INPUT FOR THIS TASK:

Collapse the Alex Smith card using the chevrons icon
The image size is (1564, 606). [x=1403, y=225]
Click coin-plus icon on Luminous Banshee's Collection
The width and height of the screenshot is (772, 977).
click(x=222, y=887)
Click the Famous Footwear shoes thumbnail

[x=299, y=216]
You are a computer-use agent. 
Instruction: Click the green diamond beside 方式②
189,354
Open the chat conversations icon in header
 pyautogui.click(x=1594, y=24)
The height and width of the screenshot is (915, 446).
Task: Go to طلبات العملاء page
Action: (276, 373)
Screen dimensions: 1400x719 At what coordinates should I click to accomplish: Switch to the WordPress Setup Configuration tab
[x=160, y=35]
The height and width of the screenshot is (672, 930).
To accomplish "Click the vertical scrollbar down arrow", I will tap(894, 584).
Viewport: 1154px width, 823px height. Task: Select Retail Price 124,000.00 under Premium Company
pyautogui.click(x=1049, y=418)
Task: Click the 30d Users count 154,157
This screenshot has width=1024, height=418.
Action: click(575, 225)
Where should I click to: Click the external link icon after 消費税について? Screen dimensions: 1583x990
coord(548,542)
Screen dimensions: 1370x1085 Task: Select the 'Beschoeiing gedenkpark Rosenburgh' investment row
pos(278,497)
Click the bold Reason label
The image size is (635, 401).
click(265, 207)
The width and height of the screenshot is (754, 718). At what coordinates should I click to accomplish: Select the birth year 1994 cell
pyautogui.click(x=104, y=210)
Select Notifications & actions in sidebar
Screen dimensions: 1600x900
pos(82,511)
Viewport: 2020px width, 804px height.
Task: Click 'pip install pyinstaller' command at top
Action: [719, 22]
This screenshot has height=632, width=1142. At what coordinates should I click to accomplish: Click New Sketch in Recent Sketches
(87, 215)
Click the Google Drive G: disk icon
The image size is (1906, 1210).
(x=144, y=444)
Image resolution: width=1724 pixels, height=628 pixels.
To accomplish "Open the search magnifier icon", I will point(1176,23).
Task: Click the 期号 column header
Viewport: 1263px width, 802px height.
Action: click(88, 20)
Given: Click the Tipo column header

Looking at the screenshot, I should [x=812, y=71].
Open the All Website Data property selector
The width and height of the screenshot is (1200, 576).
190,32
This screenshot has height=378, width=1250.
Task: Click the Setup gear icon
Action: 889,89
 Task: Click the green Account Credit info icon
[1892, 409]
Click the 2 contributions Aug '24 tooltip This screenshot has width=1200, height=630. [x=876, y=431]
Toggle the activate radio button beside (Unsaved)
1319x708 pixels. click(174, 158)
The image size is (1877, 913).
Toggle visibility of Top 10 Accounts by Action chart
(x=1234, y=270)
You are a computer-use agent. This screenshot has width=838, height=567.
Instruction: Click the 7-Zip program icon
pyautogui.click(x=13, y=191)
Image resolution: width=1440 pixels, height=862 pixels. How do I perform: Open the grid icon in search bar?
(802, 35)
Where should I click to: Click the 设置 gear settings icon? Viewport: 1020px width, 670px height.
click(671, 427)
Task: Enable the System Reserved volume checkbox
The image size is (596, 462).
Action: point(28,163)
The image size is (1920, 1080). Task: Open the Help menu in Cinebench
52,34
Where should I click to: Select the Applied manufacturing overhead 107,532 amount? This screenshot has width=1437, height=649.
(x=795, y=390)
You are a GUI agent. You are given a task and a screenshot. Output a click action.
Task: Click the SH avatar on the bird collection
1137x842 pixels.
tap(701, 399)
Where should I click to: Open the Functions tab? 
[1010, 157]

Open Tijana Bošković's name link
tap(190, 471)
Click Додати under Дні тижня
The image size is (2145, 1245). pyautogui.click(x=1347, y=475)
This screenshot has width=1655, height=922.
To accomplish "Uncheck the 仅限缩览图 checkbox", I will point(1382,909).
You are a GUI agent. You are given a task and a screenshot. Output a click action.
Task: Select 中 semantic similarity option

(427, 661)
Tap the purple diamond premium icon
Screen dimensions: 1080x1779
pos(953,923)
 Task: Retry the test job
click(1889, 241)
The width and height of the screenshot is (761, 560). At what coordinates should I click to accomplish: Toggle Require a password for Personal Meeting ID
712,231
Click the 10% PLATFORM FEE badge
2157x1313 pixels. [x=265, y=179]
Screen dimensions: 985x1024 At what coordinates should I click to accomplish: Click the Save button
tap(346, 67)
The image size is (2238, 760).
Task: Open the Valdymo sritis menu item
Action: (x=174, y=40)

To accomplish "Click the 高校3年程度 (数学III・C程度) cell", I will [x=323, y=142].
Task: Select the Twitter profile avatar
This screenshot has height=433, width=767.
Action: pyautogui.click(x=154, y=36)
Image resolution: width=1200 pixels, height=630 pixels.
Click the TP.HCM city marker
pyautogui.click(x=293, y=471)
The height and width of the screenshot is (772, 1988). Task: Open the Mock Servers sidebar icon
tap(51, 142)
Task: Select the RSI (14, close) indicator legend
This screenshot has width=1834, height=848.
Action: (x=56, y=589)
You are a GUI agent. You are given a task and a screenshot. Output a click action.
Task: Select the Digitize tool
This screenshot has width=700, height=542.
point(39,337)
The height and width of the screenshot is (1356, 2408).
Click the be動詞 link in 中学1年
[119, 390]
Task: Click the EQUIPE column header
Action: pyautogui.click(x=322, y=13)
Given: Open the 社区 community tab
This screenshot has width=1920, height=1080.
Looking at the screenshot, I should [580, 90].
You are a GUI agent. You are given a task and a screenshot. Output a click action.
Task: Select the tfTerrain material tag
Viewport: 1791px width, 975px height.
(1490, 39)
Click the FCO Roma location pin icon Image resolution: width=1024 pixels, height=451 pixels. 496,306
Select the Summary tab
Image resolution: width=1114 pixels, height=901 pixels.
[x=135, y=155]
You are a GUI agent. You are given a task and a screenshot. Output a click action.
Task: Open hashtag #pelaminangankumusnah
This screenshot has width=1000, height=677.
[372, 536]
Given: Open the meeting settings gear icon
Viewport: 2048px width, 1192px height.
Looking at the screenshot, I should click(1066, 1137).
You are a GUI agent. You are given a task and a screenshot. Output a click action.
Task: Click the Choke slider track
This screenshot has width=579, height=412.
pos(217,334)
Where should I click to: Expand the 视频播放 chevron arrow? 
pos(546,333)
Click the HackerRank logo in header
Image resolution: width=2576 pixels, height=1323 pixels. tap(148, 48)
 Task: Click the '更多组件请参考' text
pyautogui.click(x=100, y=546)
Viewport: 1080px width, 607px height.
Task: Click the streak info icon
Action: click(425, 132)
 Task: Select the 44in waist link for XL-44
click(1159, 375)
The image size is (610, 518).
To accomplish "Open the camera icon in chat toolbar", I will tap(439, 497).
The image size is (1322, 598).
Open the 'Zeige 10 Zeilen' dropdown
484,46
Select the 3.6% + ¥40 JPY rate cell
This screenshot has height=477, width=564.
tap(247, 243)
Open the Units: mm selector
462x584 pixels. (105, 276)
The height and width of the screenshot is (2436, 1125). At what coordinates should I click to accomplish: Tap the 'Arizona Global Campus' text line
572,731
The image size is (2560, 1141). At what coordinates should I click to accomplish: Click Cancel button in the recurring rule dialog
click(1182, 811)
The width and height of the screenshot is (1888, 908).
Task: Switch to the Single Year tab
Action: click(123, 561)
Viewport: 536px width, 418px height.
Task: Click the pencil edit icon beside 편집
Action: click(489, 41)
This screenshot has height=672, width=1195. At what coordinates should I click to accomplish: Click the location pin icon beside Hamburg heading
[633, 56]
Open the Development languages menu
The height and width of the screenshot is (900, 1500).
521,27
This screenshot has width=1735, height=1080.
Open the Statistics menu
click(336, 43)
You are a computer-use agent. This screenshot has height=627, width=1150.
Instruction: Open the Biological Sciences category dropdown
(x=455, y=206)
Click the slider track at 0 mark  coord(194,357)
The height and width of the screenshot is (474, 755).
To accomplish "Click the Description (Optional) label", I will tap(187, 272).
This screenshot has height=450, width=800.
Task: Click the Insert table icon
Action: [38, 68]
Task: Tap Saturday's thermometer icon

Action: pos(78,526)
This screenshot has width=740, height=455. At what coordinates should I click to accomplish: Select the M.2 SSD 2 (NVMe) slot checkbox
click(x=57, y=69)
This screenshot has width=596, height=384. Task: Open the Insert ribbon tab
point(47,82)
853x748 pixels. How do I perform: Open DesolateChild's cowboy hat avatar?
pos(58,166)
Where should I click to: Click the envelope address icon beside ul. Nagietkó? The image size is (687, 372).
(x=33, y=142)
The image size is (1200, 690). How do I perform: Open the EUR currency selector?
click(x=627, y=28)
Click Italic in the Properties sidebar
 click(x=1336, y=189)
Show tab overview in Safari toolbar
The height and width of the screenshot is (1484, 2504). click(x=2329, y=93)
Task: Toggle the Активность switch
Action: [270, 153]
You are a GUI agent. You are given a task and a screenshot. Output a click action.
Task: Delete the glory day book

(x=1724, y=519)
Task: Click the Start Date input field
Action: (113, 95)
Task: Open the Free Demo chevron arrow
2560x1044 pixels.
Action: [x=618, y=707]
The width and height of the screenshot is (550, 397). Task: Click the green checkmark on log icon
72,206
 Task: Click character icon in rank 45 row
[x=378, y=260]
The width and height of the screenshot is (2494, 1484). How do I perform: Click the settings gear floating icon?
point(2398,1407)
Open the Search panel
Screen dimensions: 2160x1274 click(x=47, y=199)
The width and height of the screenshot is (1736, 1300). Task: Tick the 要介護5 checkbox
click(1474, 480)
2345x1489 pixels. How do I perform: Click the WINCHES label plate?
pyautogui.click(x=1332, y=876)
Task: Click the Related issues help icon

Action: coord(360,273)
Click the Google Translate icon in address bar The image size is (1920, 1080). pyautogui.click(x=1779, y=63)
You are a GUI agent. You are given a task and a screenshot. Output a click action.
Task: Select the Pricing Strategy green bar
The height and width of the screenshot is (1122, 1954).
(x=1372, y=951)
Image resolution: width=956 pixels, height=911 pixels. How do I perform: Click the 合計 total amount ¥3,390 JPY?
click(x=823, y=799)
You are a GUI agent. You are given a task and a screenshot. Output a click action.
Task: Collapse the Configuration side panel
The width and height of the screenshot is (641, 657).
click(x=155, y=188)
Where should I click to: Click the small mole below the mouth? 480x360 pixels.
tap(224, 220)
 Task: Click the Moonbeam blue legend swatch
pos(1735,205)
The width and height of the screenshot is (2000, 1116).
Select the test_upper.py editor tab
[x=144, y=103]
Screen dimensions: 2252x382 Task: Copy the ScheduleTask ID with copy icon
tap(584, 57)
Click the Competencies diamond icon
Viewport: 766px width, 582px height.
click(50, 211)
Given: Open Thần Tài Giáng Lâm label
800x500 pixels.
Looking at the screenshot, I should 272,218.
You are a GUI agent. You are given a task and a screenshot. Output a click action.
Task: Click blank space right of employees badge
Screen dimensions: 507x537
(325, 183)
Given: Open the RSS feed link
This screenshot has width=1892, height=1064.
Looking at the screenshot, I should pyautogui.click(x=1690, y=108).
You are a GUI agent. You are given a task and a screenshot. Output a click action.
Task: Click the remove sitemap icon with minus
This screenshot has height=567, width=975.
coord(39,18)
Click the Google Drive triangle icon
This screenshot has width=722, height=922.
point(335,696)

SHORT TASK:
Copy out the listing above word for word, from its first line through the line containing "pyautogui.click(x=104, y=210)", including both of those lines.

RESULT OF THE EXERCISE:
Collapse the Alex Smith card using the chevrons icon
The image size is (1564, 606). [x=1403, y=225]
Click coin-plus icon on Luminous Banshee's Collection
The width and height of the screenshot is (772, 977).
click(x=222, y=887)
Click the Famous Footwear shoes thumbnail

[x=299, y=216]
You are a computer-use agent. 
Instruction: Click the green diamond beside 方式②
189,354
Open the chat conversations icon in header
 pyautogui.click(x=1594, y=24)
The height and width of the screenshot is (915, 446).
Task: Go to طلبات العملاء page
Action: (276, 373)
Screen dimensions: 1400x719 At what coordinates should I click to accomplish: Switch to the WordPress Setup Configuration tab
[x=160, y=35]
The height and width of the screenshot is (672, 930).
To accomplish "Click the vertical scrollbar down arrow", I will tap(894, 584).
Viewport: 1154px width, 823px height. Task: Select Retail Price 124,000.00 under Premium Company
pyautogui.click(x=1049, y=418)
Task: Click the 30d Users count 154,157
This screenshot has width=1024, height=418.
Action: click(575, 225)
Where should I click to: Click the external link icon after 消費税について? Screen dimensions: 1583x990
coord(548,542)
Screen dimensions: 1370x1085 Task: Select the 'Beschoeiing gedenkpark Rosenburgh' investment row
pos(278,497)
Click the bold Reason label
The image size is (635, 401).
click(265, 207)
The width and height of the screenshot is (754, 718). At what coordinates should I click to accomplish: Select the birth year 1994 cell
pyautogui.click(x=104, y=210)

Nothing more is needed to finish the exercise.